With all the other legislative activity going on as the session winds down, I’d almost lost track of the one thing the Lege must do, which is pass a budget. They’re almost there, according to the conference chairs.
Senate Finance Committee Chairman Steve Ogden, R-Bryan, said early this morning that lead negotiators have agreed on a two-year state spending plan that will total about $152 billion.
The deal will avert a threatened veto of education spending by Gov. Rick Perry by addressing changes he sought in university funding, said Ogden, R-Bryan. He and House Appropriations Chairman Warren Chisum, R-Pampa, met Wednesday with the GOP governor.
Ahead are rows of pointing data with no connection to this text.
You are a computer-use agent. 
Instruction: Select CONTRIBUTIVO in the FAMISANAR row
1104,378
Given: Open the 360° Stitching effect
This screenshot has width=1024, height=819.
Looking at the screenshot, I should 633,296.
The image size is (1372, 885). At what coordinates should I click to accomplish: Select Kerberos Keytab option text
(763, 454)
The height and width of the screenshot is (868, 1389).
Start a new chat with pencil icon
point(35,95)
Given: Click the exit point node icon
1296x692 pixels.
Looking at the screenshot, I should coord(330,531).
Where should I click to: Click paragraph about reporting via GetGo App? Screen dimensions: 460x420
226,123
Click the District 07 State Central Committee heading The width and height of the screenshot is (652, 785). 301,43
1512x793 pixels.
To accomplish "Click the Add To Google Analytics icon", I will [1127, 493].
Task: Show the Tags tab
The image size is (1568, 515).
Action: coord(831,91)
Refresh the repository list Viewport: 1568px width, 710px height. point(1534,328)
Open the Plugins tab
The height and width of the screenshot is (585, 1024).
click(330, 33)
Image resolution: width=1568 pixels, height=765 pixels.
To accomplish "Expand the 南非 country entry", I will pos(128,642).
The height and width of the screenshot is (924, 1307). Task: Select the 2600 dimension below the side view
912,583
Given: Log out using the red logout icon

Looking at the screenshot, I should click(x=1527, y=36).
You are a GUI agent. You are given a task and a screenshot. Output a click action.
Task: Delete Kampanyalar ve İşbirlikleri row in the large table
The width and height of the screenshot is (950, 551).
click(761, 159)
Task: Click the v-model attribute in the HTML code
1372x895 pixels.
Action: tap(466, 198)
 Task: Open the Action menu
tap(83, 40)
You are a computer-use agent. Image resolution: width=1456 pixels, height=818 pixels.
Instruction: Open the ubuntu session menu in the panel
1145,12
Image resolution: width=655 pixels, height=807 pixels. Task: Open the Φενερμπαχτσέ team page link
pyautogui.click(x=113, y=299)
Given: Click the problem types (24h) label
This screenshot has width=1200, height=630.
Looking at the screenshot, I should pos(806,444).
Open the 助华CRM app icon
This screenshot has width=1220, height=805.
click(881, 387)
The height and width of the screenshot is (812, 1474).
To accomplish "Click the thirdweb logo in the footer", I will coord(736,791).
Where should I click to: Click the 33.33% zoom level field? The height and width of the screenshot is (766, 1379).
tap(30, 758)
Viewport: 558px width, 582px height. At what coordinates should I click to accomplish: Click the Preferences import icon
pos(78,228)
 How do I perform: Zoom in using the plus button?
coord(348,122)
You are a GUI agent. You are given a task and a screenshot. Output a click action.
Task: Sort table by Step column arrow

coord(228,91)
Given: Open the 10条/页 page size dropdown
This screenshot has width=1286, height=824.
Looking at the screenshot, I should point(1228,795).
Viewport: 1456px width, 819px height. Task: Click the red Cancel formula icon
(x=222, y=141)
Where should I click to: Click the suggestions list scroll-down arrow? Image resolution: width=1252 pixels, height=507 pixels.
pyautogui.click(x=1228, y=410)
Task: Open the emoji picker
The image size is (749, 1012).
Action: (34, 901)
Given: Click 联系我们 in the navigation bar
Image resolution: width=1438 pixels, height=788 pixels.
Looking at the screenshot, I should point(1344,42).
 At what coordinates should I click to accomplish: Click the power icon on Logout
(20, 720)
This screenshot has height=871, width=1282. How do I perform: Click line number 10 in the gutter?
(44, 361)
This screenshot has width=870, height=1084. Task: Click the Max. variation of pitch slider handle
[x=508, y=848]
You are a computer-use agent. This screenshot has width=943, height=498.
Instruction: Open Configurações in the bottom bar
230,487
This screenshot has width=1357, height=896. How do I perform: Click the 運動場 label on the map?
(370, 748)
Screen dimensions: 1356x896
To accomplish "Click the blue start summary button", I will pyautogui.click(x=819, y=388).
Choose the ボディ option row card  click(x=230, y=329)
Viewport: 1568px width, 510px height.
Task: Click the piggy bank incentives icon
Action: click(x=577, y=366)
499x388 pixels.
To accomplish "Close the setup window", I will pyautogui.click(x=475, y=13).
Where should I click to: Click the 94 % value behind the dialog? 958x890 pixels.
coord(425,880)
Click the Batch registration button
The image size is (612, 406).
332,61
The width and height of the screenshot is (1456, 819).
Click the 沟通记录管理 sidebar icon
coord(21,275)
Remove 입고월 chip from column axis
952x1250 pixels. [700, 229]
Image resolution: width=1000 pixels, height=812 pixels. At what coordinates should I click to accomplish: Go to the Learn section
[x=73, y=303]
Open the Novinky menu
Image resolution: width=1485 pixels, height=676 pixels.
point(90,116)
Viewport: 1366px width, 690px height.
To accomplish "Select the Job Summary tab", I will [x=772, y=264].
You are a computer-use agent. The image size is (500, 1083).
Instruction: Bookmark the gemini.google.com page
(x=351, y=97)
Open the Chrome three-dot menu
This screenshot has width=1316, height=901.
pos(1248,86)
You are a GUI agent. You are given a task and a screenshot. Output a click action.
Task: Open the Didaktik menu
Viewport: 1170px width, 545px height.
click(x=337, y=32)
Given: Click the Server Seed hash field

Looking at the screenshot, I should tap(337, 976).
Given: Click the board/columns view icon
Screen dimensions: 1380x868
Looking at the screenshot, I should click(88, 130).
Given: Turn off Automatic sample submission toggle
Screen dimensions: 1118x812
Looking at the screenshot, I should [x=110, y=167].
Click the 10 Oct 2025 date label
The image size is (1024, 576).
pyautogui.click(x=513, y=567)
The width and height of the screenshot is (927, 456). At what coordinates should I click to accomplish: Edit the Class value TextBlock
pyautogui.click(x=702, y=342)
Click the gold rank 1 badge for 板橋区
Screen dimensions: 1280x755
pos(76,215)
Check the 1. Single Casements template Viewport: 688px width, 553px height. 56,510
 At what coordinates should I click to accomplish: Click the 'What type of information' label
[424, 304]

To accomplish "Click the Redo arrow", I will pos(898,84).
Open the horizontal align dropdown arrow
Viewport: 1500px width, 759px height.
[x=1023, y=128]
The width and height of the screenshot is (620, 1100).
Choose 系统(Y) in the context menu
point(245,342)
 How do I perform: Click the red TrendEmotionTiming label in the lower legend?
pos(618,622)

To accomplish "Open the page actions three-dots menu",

Perry has sought incentive funding for higher education to boost graduation rates; urged the drastic reduction of funding for special item initiatives, which aren’t tied to enrollment; and sought a change in the budget format so he can more freely use his line-item veto power.
The governor has complained that the current budget format would force him to veto a campus’s entire funding to get at spending he doesn’t like.
Ogden said the deal puts in an additional $100 million for the higher education incentives sought by Perry. The overall bill pattern isn’t changed, but some special funding items are shifted so that Perry can strike them if he likes, Ogden said, while adding, “I hope he doesn’t veto any of them.”
We’ll see what it looks like when it makes it out of the conference committee. For what it’s worth, Sen. Ogden is predicting easy passage. Stay tuned.
It may sail in the Senate, but it’ll take a minor miracle to pass in the House.